Solana is among the most controversial and embattled chains in crypto, however one of many causes it continues to thrive regardless of all of the obstacles is its cult-like group.
Mert Mumtaz, the Helius Lab CEO is a hardcore member of that group with the battle scars to point out for it. He proved his love for the chain once more earlier in the present day when he rose to Solana’s protection following the catastrophe of the Libra meme token which reportedly allowed $4.4B to be extracted from the ecosystem by grifters.
Mert has phrases for these tagging Solana as a haven of scams
Mert was not having the negativity triggered by the Libra token rugpull on Solana and took to X, previously Twitter, to share his opinions.
So far as Mert is worried, a lot of these complaining about scams on Solana are maxis from a sequence that has considerably much less exercise than Solana. In a single publish, he attributed all of the noise to “cope” which he referred to as “probably the most addictive drug.”
you aren’t upset that there are scams on Solana
you’re upset that your chain has no exercise
“New York Metropolis has extra crime than my farm in Alabama” shouldn’t be a dunk
— mert | helius.dev (@0xMert_) February 15, 2025
“Crypto’s historical past is nearly all hypothesis — L1 cash, ICOs, NFTs, L2 cash, and now memecoins,” he wrote. “The operate is identical, the shape is completely different, it’s uncooked brainworms to assume “the validator shopper that’s named Solana is encouraging scams.”
Mert mentioned all Solana does is make “property quick and low-cost to maneuver,” and reminded everybody that “each ecosystem has shitcoins and has all the time had immense hypothesis.”
Mert urged those that have an issue with Solana to channel their power into constructing another as an alternative of resorting to “limitless ethical posturing to hate-farm some dopamine hits from pessimists.”
He additionally mocked Ethereum maxis, a lot of whom have used the Libra rug to name out Solana as a rug chain, for sometimes glazing their chain’s founder, Vitalik Buterin, who just lately agreed that the L1 he created wants increased gasoline limits.
After all, Mert’s protection didn’t go with out responses from trolls, which solely appeared to piss him off extra. In some unspecified time in the future, he shared a publish that noticed him reveal he was requested why he was “enabling scams” despite the fact that, in keeping with him, he by no means shills tokens regardless of quite a few day by day temptations and solely focuses on “scaling the tech, shitposting, and serving to startups/establishments undertake crypto.”
Notably, Bitcoin and USDT on the Tron blockchain have confronted the identical accusations as Mert Mumtaz and Solana prior to now, with detractors implicating the tasks for the character of customers’ actions.
What occurred to the Libra token?
The Libra meme was a token that Argentina’s president Javier Milei had initially promoted in a now-deleted publish on X. It was linked to the Viva La Libertad Challenge, which claimed to have plans to assist Argentina’s financial system by funding small companies.

Now-deleted X publish of Argentina’s president, Javier Milei, endorsing the Libra meme token launch on Solana. Supply: @i_bot404 (X/Twitter)
The president took down his tweets after allegedly studying extra particulars and confessed that he had did not conduct correct due diligence earlier than endorsing the mission.
“I initially supported a supposed non-public enterprise with which I’ve no connection. After turning into conscious of the main points, I made a decision to discontinue spreading the phrase,” he mentioned.
The announcement brought about panic amongst holders who had rushed in to purchase Libra, pushing its market capitalization to $4.5 billion after Milei’s preliminary endorsement.
As doubts concerning the mission’s legitimacy unfold, the token’s value tumbled from $4.50 to $0.50, and buying and selling quantity hit $1.1 billion in only a few hours earlier than the sell-off intensified.
On-chain evaluation instantly turned up a purple flag as blockchain knowledge revealed that 82% of Libra’s complete provide was unfold amongst just a few wallets.

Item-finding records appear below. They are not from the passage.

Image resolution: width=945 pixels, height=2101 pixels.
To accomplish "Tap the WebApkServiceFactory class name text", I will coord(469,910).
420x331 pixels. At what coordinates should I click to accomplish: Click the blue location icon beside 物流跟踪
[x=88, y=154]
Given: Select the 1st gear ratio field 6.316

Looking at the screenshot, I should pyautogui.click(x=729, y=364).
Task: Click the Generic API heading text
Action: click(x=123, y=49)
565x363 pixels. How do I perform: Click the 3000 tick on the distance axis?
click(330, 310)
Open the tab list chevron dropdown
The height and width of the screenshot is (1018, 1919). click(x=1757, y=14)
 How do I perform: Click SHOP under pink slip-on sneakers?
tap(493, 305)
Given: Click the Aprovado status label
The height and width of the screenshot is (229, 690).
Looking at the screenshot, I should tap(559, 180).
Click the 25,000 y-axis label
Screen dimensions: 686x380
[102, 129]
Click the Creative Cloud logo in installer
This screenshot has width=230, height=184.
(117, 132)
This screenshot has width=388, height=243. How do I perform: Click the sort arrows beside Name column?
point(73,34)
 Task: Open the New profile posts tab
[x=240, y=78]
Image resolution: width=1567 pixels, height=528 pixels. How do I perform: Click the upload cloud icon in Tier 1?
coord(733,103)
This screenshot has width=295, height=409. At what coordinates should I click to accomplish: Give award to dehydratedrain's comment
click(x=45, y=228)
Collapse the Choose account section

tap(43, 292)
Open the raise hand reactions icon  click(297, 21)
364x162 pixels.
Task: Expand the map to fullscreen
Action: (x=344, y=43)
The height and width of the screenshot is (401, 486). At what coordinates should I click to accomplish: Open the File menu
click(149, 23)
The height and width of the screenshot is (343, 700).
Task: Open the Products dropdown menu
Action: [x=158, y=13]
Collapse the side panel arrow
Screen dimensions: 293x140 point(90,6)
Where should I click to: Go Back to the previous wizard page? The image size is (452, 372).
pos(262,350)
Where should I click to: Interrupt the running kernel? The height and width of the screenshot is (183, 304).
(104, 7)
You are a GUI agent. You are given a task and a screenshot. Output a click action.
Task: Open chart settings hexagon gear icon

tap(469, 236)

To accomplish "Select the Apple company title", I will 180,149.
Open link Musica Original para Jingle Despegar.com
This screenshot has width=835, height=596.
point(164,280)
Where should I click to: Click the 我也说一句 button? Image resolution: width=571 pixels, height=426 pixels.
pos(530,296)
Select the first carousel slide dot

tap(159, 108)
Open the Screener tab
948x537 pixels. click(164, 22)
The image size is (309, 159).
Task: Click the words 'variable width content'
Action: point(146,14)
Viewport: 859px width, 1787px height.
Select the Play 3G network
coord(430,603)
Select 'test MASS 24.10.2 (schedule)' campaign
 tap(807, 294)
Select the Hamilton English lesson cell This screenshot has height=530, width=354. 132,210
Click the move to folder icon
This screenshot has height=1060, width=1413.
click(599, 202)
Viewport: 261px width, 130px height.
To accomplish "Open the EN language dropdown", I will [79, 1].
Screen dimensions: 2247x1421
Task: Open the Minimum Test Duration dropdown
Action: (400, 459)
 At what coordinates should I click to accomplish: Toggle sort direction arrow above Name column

Based on on-chain analytics agency Bubblemaps, the mission’s builders sped up the demise of the token as a result of they withdrew $87 million from liquidity swimming pools. Chainalysis additionally identified that the deal with that created the Libra token and the one holding a serious portion of its provide, gave the impression to be managed by a single non-public key, moderately than a multi-signature setup, the safer choice.
The Libra token rug was solely profitable due to the participation of Milei, who endorsed it with out doing sufficient analysis. Nevertheless, this isn’t the primary time Milei has gotten concerned with a crypto rip-off.
In 2021, he endorsed CoinX, which promised huge returns by AI-powered buying and selling however was revealed to be an alleged Ponzi scheme. Milei later confronted litigation for losses between 30 and 40 million Pesos ($300,000) after regulators shut down CoinX.